Donald Trump is having an eventful month, even by his frenetic standards. Financial markets have been swept up in the turmoil as the US flirts with a trade war with China and imposes new sanctions on Russian elites. Even Amazon has been caught in Trump’s Twitter crossfire. Let’s recap.
Russian financial markets
Russian assets plunged, and aluminum soared, after the US administration targeted so-called oligarchs, their companies, and related Russian officials in a new batch of sanctions. The US Treasury cited the Russian government’s “malign activity around the globe,” and warned on April 6 that “elites who profit from this corrupt system will no longer be insulated from the consequences of their government’s destabilizing activities.”
Rusal, one of the world’s largest aluminum producers, was among the hardest hit, although stocks of Russian companies that aren’t subject to sanctions, like steelmaker Severstal, gold producer Polymetal, and Norilsk Nickel, were also caught in the downdraft.
US financial markets
The US stock market has stabilized after being whipsawed by the burgeoning trade war between America and China. The spat began in March when Trump pushed ahead with tariffs on steel and aluminum, and intensified last week with tit-for-tat escalations by Beijing and Washington. So far these are mostly just threats, and White House officials have sought to play down tensions.

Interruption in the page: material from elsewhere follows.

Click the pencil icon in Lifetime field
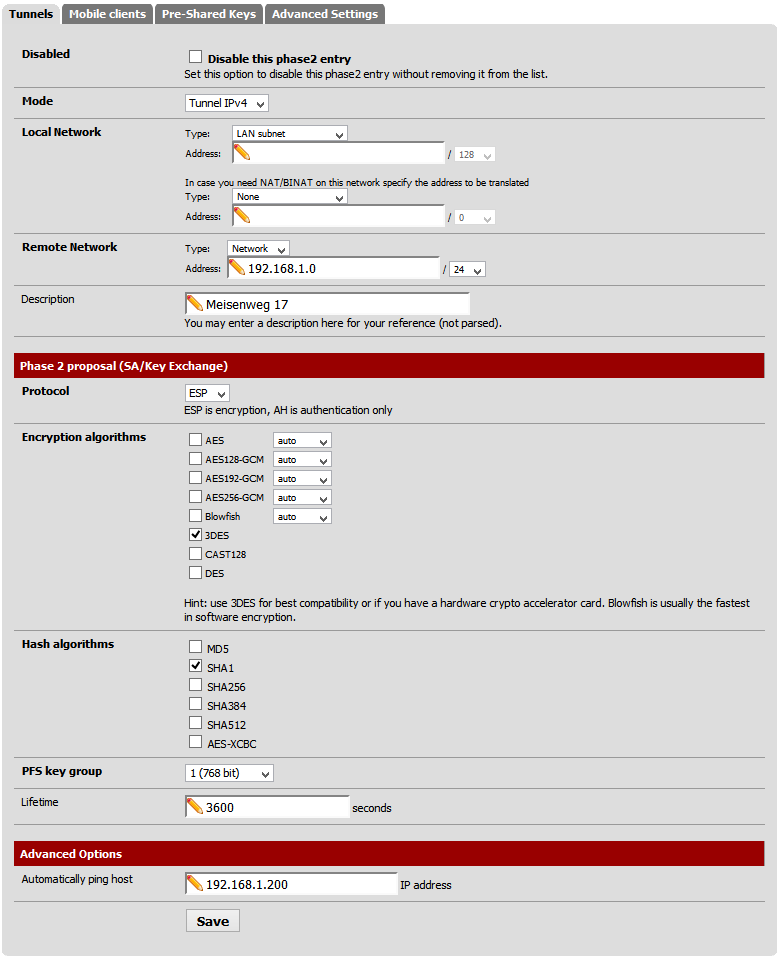Image resolution: width=783 pixels, height=960 pixels. 195,807
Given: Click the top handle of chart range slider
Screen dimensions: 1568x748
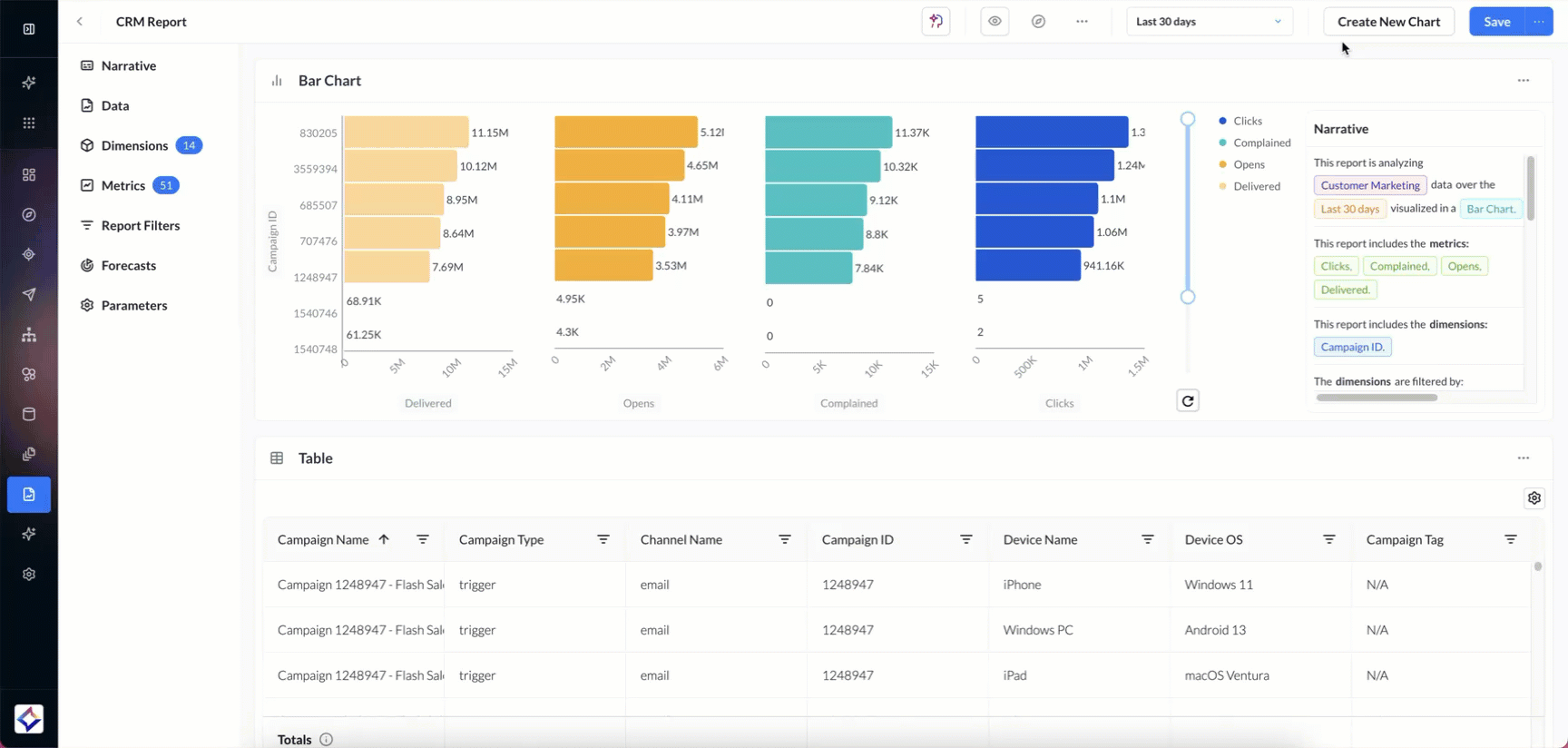Looking at the screenshot, I should coord(1187,119).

China, meanwhile, is running out of imported US goods to put new tariffs on, but it buys plenty of the country’s debt in the form of Treasury bonds. So far, that option—punishing the US by selling (or buying less of) its debt, which would roil interest rates around the globe—appears too terrible to be seriously considered.
Amazon’s stock
A series of Trump tweets (paywall) have set Amazon’s stock back amid reports that the president is “obsessed” with the e-commerce giant. Jeff Bezos’s company was targeted over taxes and its use of the US postal service, although the president may have been more upset by the Washington Post’s coverage of him. Trump called the news company, which Bezos owns with his personal funds, a lobbying arm and claimed its sources were invented.
So far, Bezos has ignored the taunting, and Amazon’s share price is gradually rebounding.